§ Dataset excerpts:
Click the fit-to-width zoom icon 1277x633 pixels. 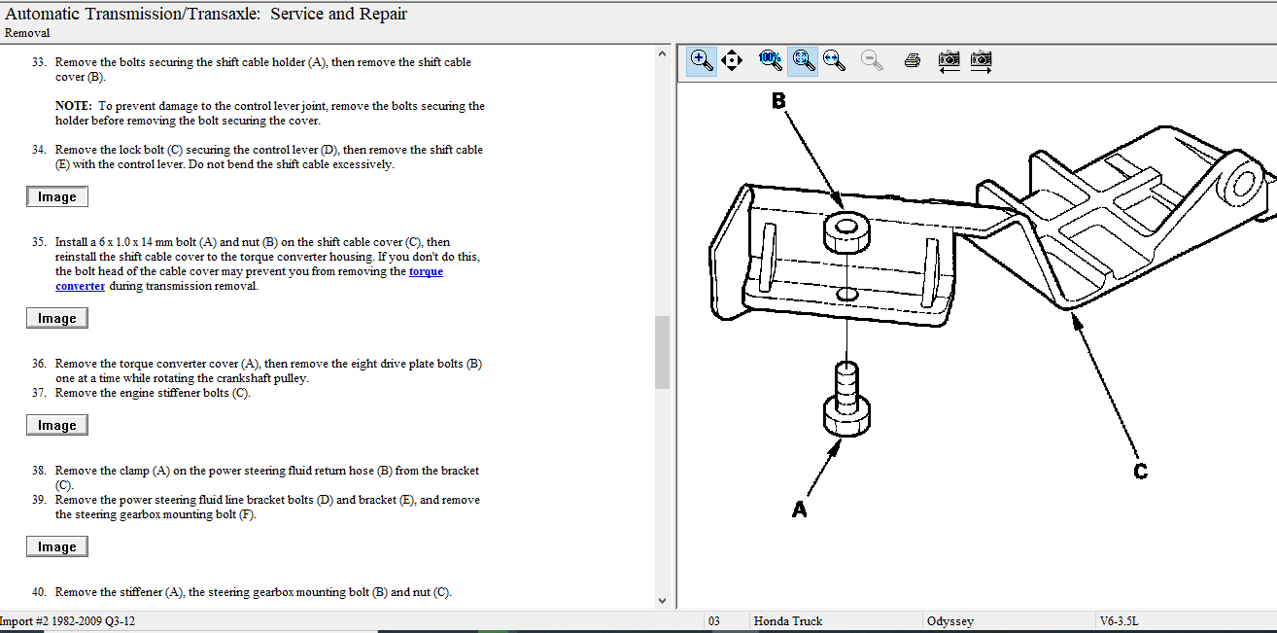coord(833,60)
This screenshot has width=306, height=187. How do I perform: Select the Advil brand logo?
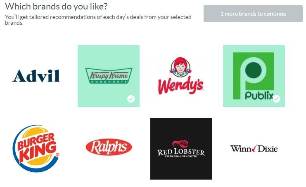[36, 76]
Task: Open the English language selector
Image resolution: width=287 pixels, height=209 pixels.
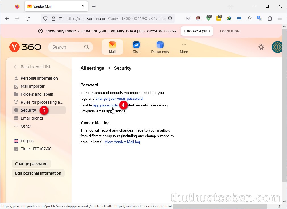Action: 27,141
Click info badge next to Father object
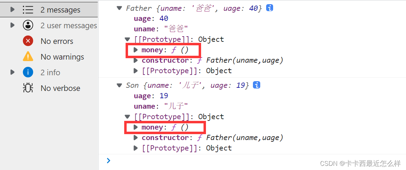The height and width of the screenshot is (170, 406). (x=269, y=8)
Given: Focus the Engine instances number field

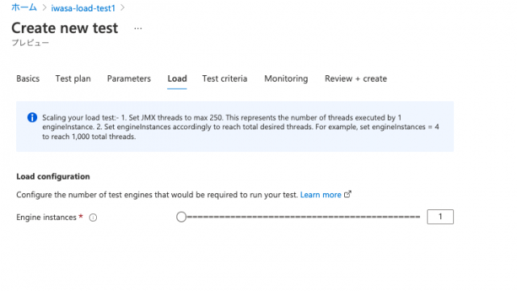Looking at the screenshot, I should pyautogui.click(x=440, y=217).
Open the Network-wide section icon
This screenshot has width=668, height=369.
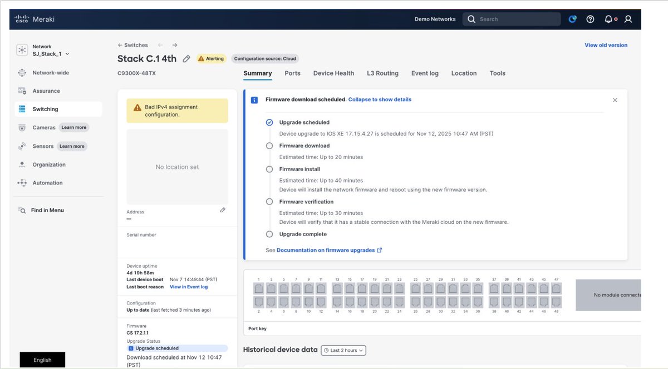click(21, 72)
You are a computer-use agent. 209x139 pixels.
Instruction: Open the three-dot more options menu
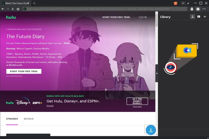point(204,9)
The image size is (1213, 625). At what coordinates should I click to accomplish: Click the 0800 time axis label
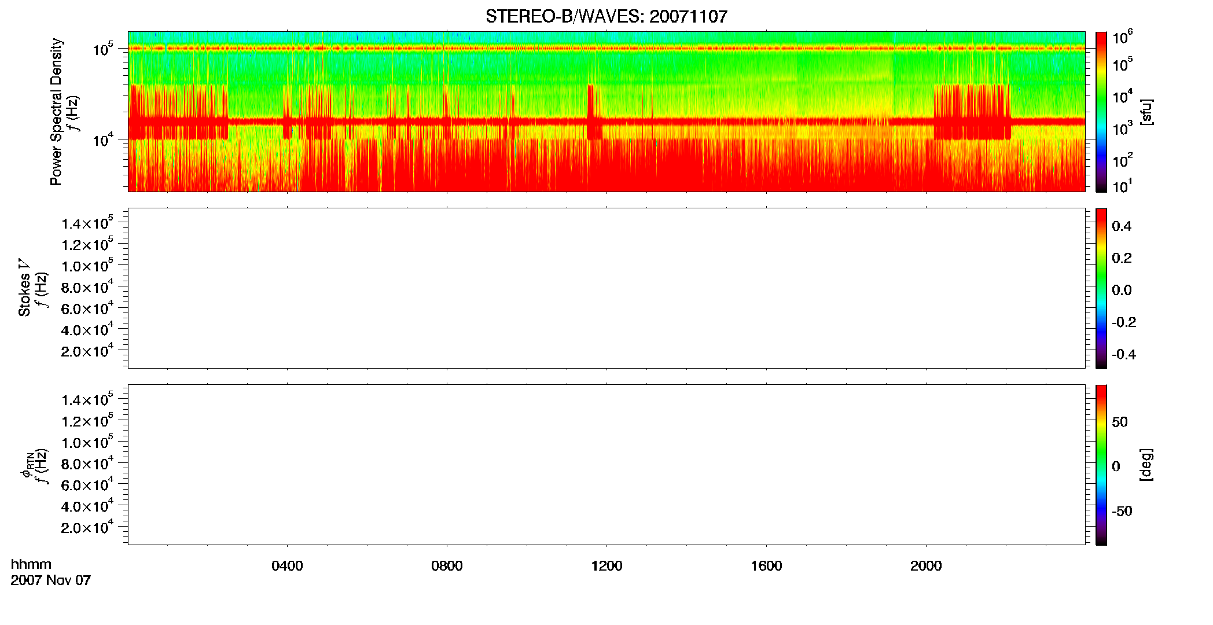point(447,566)
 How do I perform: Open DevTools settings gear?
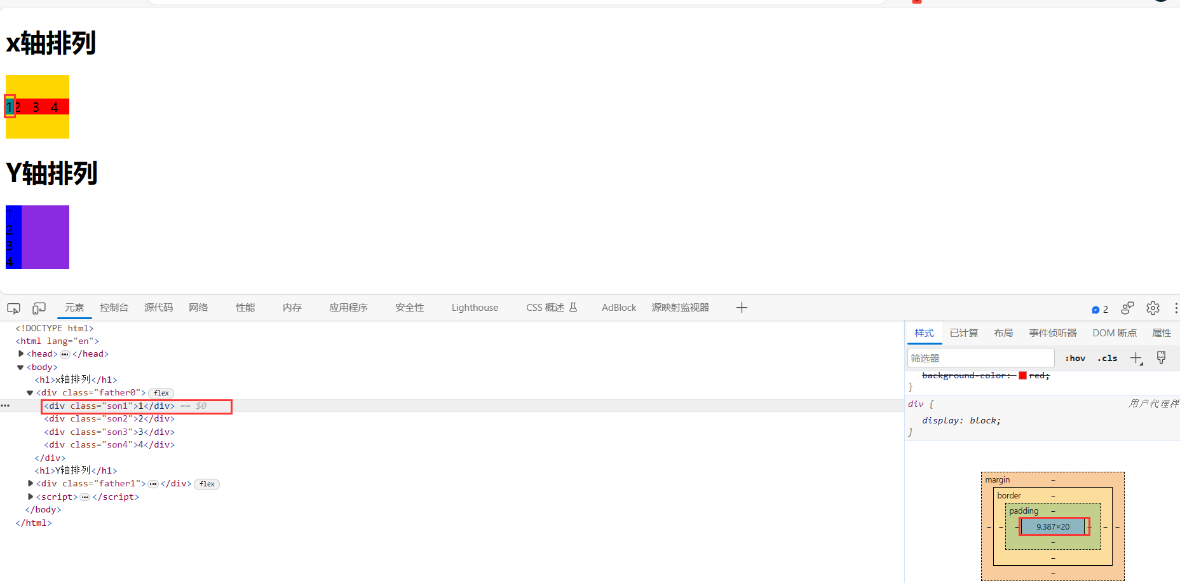pyautogui.click(x=1153, y=308)
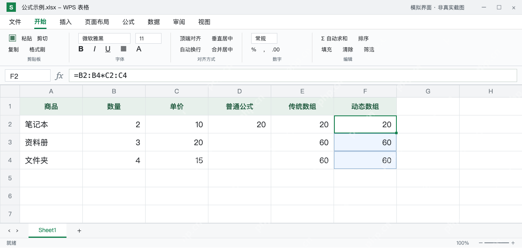Click the paste clipboard icon
522x248 pixels.
point(13,38)

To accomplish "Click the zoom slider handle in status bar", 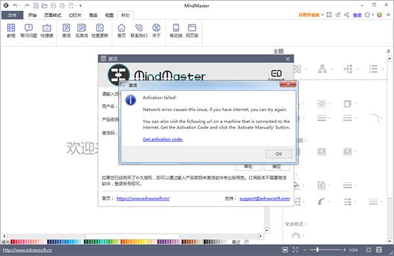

§ Activity:
From the line containing "This screenshot has width=668, height=369." to the last line of the material, every line is to be reproduced exactly. No picture belongs in the copy.

§ Task answer:
This screenshot has width=668, height=369.
click(21, 72)
You are a computer-use agent. 209x139 pixels.
Instruction: Open the three-dot more options menu
point(204,9)
The image size is (1213, 625). At what coordinates should I click to accomplish: Click the 0800 time axis label
point(447,566)
 How do I perform: Open DevTools settings gear?
pyautogui.click(x=1153, y=308)
Click the paste clipboard icon
522x248 pixels.
point(13,38)

To accomplish "Click the zoom slider handle in status bar", 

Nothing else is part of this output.